• [Quoted text]

* start *

This week, commemorations are being held to mark the 50th anniversary of the assassination of Dr. Martin Luther King Jr. The civil rights leader and peace activist was gunned down April 4, 1968, on the balcony of his hotel room at the Lorraine Motel in Memphis, Tennessee. He was just 39 years old. King was in Memphis to support striking sanitation workers, who he saw as being on the front lines of fighting poverty and integral to his new initiative, the Poor People’s Campaign. “It is a crime for people to live in this rich nation and receive starvation wages,” King told people in Memphis shortly before his death. In the late 1960s, King recognized that the next phase in the quest for civil rights and equality would focus on the economic divide. We speak with William “Bill” Lucy, former secretary-treasurer with AFSCME. He played a key role in the 1968 Memphis sanitation workers’ strike. He is also president emeritus of the Coalition of Black Trade Unionists. Also with us in Memphis is H.B. Crockett, one of the striking sanitation workers in 1968. He worked for the Memphis Sanitation Department for 53 years before retiring.

* end *

• [Requirement a]
Please copy the records below from their first line through the line containing "point(1324,413)", with both of those lines included.

• [Dataset rows]

* start *

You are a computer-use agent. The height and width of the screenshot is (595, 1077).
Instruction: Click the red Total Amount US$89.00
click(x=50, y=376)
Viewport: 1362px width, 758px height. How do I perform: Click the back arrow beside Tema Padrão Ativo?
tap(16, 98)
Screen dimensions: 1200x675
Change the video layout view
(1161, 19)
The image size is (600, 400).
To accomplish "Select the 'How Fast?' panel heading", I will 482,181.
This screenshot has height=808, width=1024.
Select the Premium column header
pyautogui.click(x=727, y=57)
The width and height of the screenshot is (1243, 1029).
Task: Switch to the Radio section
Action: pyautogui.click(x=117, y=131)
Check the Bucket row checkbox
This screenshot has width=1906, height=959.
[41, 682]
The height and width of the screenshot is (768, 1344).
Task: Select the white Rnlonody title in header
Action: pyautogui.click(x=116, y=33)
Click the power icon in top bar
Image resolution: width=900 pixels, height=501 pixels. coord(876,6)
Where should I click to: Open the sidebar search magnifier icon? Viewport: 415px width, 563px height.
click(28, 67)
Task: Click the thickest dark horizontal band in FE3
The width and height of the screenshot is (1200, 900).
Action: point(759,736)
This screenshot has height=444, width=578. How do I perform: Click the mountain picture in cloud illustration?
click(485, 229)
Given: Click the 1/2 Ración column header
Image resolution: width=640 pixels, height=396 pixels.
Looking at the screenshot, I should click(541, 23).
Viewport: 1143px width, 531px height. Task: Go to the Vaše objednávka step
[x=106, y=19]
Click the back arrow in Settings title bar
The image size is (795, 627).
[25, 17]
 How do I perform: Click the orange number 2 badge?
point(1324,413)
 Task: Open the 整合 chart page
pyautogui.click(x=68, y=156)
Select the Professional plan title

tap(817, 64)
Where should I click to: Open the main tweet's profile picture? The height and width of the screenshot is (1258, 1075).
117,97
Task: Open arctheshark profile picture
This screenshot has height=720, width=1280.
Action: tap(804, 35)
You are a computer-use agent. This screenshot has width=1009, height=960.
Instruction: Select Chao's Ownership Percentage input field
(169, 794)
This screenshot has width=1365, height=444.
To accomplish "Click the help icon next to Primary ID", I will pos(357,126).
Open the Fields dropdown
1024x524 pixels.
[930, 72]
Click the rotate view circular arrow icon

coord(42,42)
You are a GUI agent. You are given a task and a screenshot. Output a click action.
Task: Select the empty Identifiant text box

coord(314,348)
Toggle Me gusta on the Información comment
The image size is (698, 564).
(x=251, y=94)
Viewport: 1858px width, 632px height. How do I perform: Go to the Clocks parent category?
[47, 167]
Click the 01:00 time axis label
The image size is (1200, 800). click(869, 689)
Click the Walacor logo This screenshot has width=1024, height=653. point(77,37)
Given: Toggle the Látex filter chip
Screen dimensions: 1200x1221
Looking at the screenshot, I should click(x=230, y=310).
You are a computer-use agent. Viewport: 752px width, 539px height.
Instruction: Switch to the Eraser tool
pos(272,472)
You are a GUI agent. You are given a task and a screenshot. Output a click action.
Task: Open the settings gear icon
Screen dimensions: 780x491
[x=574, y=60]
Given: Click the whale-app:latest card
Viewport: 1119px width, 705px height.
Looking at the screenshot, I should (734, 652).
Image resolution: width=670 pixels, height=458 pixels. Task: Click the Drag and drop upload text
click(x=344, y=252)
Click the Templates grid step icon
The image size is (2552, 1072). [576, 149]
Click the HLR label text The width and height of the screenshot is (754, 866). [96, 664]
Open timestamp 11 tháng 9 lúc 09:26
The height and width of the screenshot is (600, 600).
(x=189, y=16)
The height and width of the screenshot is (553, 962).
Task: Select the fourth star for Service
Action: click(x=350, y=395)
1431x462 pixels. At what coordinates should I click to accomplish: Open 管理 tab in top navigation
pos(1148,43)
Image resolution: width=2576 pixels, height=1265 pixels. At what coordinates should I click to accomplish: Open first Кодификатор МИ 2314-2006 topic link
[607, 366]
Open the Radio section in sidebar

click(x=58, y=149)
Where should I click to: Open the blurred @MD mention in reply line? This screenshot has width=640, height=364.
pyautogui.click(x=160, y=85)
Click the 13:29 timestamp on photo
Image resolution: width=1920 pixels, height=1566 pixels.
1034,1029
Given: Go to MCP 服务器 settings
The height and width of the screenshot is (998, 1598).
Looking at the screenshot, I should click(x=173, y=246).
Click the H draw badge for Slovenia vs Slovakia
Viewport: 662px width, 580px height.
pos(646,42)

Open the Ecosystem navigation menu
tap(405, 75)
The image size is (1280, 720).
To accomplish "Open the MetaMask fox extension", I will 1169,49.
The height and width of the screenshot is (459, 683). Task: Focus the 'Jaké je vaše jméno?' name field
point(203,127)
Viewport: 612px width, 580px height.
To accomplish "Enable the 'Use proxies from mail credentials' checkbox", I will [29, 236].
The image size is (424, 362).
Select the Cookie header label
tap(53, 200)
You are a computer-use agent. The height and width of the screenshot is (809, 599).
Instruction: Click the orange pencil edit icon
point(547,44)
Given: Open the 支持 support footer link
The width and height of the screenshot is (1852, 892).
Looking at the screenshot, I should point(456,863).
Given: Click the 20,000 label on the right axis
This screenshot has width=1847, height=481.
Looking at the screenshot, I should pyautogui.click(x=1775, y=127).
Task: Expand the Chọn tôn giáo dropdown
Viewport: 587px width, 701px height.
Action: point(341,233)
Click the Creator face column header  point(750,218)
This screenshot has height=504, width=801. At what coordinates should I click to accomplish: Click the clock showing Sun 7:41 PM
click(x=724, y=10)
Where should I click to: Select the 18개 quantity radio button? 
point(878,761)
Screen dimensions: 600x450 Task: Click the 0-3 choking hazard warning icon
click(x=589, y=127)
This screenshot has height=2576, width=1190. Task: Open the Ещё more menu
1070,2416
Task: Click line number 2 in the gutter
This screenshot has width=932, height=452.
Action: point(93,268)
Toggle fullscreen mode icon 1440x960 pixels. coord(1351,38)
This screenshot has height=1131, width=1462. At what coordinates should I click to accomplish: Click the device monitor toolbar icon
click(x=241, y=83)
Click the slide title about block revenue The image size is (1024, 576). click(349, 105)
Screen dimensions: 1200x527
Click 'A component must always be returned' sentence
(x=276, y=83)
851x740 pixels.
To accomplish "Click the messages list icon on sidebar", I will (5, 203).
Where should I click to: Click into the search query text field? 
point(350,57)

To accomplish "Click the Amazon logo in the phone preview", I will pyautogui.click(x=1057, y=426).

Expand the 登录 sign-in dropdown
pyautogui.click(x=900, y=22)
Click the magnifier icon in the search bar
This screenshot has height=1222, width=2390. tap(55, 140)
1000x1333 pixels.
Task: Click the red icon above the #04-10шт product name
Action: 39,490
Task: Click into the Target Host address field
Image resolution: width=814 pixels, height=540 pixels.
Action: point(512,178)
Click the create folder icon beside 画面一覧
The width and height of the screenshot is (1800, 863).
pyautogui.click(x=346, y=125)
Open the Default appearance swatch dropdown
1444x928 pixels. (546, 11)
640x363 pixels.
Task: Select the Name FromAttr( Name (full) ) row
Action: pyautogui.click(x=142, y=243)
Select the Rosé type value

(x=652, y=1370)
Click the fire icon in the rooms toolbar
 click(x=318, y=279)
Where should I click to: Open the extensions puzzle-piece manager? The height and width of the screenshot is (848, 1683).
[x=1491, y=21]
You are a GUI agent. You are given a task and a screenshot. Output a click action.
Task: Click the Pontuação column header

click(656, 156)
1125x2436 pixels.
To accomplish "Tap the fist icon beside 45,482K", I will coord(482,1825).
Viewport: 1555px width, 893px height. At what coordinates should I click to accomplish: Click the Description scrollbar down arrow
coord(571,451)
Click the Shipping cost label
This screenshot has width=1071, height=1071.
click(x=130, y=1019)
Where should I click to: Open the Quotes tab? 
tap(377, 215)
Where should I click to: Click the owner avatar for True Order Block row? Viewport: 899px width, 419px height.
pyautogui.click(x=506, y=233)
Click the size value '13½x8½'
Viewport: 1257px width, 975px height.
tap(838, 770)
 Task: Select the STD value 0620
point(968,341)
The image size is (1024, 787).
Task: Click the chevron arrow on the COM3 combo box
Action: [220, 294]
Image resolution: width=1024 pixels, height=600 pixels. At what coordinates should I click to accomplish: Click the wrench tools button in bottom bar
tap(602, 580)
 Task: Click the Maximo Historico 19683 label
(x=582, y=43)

* end *

• [Requirement b]
Print the whole text above about the 50th anniversary of Martin Luther King Jr.'s assassination, word for word.

• [Result a]
You are a computer-use agent. The height and width of the screenshot is (595, 1077).
Instruction: Click the red Total Amount US$89.00
click(x=50, y=376)
Viewport: 1362px width, 758px height. How do I perform: Click the back arrow beside Tema Padrão Ativo?
tap(16, 98)
Screen dimensions: 1200x675
Change the video layout view
(1161, 19)
The image size is (600, 400).
To accomplish "Select the 'How Fast?' panel heading", I will 482,181.
This screenshot has height=808, width=1024.
Select the Premium column header
pyautogui.click(x=727, y=57)
The width and height of the screenshot is (1243, 1029).
Task: Switch to the Radio section
Action: pyautogui.click(x=117, y=131)
Check the Bucket row checkbox
This screenshot has width=1906, height=959.
[41, 682]
The height and width of the screenshot is (768, 1344).
Task: Select the white Rnlonody title in header
Action: pyautogui.click(x=116, y=33)
Click the power icon in top bar
Image resolution: width=900 pixels, height=501 pixels. coord(876,6)
Where should I click to: Open the sidebar search magnifier icon? Viewport: 415px width, 563px height.
click(28, 67)
Task: Click the thickest dark horizontal band in FE3
The width and height of the screenshot is (1200, 900).
Action: point(759,736)
This screenshot has height=444, width=578. How do I perform: Click the mountain picture in cloud illustration?
click(485, 229)
Given: Click the 1/2 Ración column header
Image resolution: width=640 pixels, height=396 pixels.
Looking at the screenshot, I should click(541, 23).
Viewport: 1143px width, 531px height. Task: Go to the Vaše objednávka step
[x=106, y=19]
Click the back arrow in Settings title bar
The image size is (795, 627).
[25, 17]
 How do I perform: Click the orange number 2 badge?
point(1324,413)

• [Result b]
This week, commemorations are being held to mark the 50th anniversary of the assassination of Dr. Martin Luther King Jr. The civil rights leader and peace activist was gunned down April 4, 1968, on the balcony of his hotel room at the Lorraine Motel in Memphis, Tennessee. He was just 39 years old. King was in Memphis to support striking sanitation workers, who he saw as being on the front lines of fighting poverty and integral to his new initiative, the Poor People’s Campaign. “It is a crime for people to live in this rich nation and receive starvation wages,” King told people in Memphis shortly before his death. In the late 1960s, King recognized that the next phase in the quest for civil rights and equality would focus on the economic divide. We speak with William “Bill” Lucy, former secretary-treasurer with AFSCME. He played a key role in the 1968 Memphis sanitation workers’ strike. He is also president emeritus of the Coalition of Black Trade Unionists. Also with us in Memphis is H.B. Crockett, one of the striking sanitation workers in 1968. He worked for the Memphis Sanitation Department for 53 years before retiring.